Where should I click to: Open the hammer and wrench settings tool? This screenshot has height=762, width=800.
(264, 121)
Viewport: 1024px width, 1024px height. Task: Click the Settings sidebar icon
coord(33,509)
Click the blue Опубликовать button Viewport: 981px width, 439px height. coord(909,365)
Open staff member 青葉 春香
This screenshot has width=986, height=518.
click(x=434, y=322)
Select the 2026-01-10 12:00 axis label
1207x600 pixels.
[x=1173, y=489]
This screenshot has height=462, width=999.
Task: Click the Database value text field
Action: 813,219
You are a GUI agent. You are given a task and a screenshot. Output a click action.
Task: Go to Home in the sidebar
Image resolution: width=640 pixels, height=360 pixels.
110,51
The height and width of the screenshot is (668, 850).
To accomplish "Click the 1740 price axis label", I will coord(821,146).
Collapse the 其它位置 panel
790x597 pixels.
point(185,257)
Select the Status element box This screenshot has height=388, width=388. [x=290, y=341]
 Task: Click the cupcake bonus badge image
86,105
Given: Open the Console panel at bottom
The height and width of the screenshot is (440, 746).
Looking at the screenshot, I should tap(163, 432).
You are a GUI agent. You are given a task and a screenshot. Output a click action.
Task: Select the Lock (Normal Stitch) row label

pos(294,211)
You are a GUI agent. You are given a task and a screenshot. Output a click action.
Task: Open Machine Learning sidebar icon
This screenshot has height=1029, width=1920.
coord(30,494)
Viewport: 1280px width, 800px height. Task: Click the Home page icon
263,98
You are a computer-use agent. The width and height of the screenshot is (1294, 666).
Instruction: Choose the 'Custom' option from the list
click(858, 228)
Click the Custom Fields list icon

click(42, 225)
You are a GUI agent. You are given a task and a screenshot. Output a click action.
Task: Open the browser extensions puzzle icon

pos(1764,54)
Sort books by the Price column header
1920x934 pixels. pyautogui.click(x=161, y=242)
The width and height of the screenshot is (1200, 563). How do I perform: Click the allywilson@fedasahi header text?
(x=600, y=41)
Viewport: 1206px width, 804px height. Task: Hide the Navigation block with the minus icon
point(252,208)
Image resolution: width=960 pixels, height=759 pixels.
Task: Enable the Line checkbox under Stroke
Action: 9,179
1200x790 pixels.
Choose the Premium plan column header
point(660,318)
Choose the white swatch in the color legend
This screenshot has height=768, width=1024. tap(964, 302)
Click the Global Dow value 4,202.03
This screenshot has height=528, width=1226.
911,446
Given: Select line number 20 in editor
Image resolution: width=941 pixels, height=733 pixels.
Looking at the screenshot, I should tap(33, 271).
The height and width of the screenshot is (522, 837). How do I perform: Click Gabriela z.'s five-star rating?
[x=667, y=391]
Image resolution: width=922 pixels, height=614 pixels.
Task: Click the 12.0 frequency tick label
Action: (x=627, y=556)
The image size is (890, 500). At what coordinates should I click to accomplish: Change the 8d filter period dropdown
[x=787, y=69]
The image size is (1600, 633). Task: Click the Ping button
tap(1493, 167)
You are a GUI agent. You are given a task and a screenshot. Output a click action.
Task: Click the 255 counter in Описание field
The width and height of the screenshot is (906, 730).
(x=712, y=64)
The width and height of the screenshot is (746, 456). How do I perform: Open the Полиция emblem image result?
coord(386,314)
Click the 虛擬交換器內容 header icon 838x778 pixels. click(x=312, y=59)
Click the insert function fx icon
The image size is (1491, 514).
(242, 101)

EXERCISE
Write the entries again, exactly as they stand.

RESULT OF THE TASK
Where should I click to: Open the hammer and wrench settings tool? This screenshot has height=762, width=800.
(264, 121)
Viewport: 1024px width, 1024px height. Task: Click the Settings sidebar icon
coord(33,509)
Click the blue Опубликовать button Viewport: 981px width, 439px height. coord(909,365)
Open staff member 青葉 春香
This screenshot has width=986, height=518.
click(x=434, y=322)
Select the 2026-01-10 12:00 axis label
1207x600 pixels.
[x=1173, y=489]
This screenshot has height=462, width=999.
Task: Click the Database value text field
Action: 813,219
You are a GUI agent. You are given a task and a screenshot. Output a click action.
Task: Go to Home in the sidebar
Image resolution: width=640 pixels, height=360 pixels.
110,51
The height and width of the screenshot is (668, 850).
To accomplish "Click the 1740 price axis label", I will coord(821,146).
Collapse the 其它位置 panel
790x597 pixels.
point(185,257)
Select the Status element box This screenshot has height=388, width=388. [x=290, y=341]
 Task: Click the cupcake bonus badge image
86,105
Given: Open the Console panel at bottom
The height and width of the screenshot is (440, 746).
Looking at the screenshot, I should tap(163, 432).
You are a GUI agent. You are given a task and a screenshot. Output a click action.
Task: Select the Lock (Normal Stitch) row label

pos(294,211)
You are a GUI agent. You are given a task and a screenshot. Output a click action.
Task: Open Machine Learning sidebar icon
This screenshot has height=1029, width=1920.
coord(30,494)
Viewport: 1280px width, 800px height. Task: Click the Home page icon
263,98
You are a computer-use agent. The width and height of the screenshot is (1294, 666).
Instruction: Choose the 'Custom' option from the list
click(858, 228)
Click the Custom Fields list icon

click(42, 225)
You are a GUI agent. You are given a task and a screenshot. Output a click action.
Task: Open the browser extensions puzzle icon

pos(1764,54)
Sort books by the Price column header
1920x934 pixels. pyautogui.click(x=161, y=242)
The width and height of the screenshot is (1200, 563). How do I perform: Click the allywilson@fedasahi header text?
(x=600, y=41)
Viewport: 1206px width, 804px height. Task: Hide the Navigation block with the minus icon
point(252,208)
Image resolution: width=960 pixels, height=759 pixels.
Task: Enable the Line checkbox under Stroke
Action: 9,179
1200x790 pixels.
Choose the Premium plan column header
point(660,318)
Choose the white swatch in the color legend
This screenshot has height=768, width=1024. tap(964, 302)
Click the Global Dow value 4,202.03
This screenshot has height=528, width=1226.
911,446
Given: Select line number 20 in editor
Image resolution: width=941 pixels, height=733 pixels.
Looking at the screenshot, I should tap(33, 271).
The height and width of the screenshot is (522, 837). How do I perform: Click Gabriela z.'s five-star rating?
[x=667, y=391]
Image resolution: width=922 pixels, height=614 pixels.
Task: Click the 12.0 frequency tick label
Action: (x=627, y=556)
The image size is (890, 500). At what coordinates should I click to accomplish: Change the 8d filter period dropdown
[x=787, y=69]
The image size is (1600, 633). Task: Click the Ping button
tap(1493, 167)
You are a GUI agent. You are given a task and a screenshot. Output a click action.
Task: Click the 255 counter in Описание field
The width and height of the screenshot is (906, 730).
(x=712, y=64)
The width and height of the screenshot is (746, 456). How do I perform: Open the Полиция emblem image result?
coord(386,314)
Click the 虛擬交換器內容 header icon 838x778 pixels. click(x=312, y=59)
Click the insert function fx icon
The image size is (1491, 514).
(242, 101)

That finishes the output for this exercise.